Páginas

quarta-feira, 28 de janeiro de 2015

TAUBATÉ: JUSTIÇA MANDA PREFEITURA
CUMPRIR JORNADA DOS PROFESSORES EM
TRÊS MESES, SOB PENA DE SER MULTADA

A juíza Maria Isabella Carvalhal Esposito  Braga, da Vara da Fazenda Pública de Taubaté, deu ganho de causa ao professor Fábio Casagrande, da rede pública municipal de Taubaté, que obriga a administração a adequar o horário de trabalho dos professores ao previsto na lei federal 11.738/2008.
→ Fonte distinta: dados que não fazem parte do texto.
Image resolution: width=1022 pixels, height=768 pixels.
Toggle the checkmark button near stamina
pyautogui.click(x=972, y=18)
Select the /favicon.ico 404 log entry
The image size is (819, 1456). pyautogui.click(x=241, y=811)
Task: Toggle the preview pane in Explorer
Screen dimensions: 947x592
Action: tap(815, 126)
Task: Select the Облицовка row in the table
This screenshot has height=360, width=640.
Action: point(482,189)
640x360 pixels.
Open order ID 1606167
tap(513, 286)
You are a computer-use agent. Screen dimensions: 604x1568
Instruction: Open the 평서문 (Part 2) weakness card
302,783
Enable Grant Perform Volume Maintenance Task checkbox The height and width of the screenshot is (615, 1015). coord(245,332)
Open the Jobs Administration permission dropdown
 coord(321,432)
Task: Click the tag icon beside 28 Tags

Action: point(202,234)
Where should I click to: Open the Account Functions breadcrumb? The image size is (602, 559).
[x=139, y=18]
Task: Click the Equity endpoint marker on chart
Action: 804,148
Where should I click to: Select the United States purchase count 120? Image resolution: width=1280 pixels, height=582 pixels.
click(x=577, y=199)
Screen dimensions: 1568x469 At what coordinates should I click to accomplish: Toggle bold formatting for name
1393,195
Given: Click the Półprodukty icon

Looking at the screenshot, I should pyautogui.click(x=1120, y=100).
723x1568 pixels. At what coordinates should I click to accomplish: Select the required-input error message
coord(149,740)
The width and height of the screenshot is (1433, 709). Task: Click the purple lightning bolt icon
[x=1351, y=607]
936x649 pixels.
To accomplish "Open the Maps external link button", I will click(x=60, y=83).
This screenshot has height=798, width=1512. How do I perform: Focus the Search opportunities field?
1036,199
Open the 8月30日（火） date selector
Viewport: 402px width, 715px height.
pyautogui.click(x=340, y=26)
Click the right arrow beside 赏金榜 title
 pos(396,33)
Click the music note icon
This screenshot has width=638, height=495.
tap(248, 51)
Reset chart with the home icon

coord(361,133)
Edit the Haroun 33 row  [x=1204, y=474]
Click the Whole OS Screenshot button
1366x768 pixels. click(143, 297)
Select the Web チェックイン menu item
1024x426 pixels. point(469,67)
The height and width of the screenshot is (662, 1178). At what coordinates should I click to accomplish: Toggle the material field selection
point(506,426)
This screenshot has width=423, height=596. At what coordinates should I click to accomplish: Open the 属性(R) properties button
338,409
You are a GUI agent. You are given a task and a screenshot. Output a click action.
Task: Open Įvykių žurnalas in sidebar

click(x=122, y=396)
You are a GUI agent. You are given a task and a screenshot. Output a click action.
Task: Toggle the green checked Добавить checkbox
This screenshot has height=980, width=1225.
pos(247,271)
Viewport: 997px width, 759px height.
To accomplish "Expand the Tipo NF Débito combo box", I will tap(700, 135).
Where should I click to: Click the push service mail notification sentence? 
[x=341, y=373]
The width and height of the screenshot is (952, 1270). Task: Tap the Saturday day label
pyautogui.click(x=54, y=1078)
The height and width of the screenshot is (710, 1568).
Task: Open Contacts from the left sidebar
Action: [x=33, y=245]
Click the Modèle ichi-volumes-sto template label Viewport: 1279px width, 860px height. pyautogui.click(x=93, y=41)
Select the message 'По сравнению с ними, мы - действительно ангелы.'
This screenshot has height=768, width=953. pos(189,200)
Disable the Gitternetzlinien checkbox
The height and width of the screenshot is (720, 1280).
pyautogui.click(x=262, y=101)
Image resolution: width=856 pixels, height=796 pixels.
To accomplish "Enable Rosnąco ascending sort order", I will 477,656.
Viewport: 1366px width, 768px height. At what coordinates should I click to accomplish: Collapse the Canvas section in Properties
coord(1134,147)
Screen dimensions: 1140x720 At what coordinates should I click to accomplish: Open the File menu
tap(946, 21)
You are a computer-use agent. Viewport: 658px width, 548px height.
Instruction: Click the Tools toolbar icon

No último parágrafo da sentença prolatada há apenas cinco dias (23/01), a magistrada manda a Prefeitura promover a “adequação da jornada de trabalho do autor (professor Fábio Casagrande – grifo do blog) à proporção máxima de 2/3 para o desempenho das atividades de interação com os educandos (...) no prazo de até três meses, sob pena de fixação de multa cuja periodicidade e valor será fixada oportunamente, mediante notícia de descumprimento”.]

O que significa isto?

Significa que os cerca de dois mil professores da rede pública municipal podem ser beneficiados com a medida. Por enquanto, a sentença prolatada pela Vara da Fazenda Pública de Taubaté vale apenas para o professor Fábio Casagrande, mas pode muito bem beneficiar toda a categoria, desde que os professores lutem por seus direitos.

A luta solitária do professor Casagrande foi vitoriosa e pode
beneficias aos dois mil professores da rede pública municipal
HTPC + HTPL

Atualmente, os professores cumprem carga horária de 48 horas/aula semanais, sendo que 40 delas em sala de aula.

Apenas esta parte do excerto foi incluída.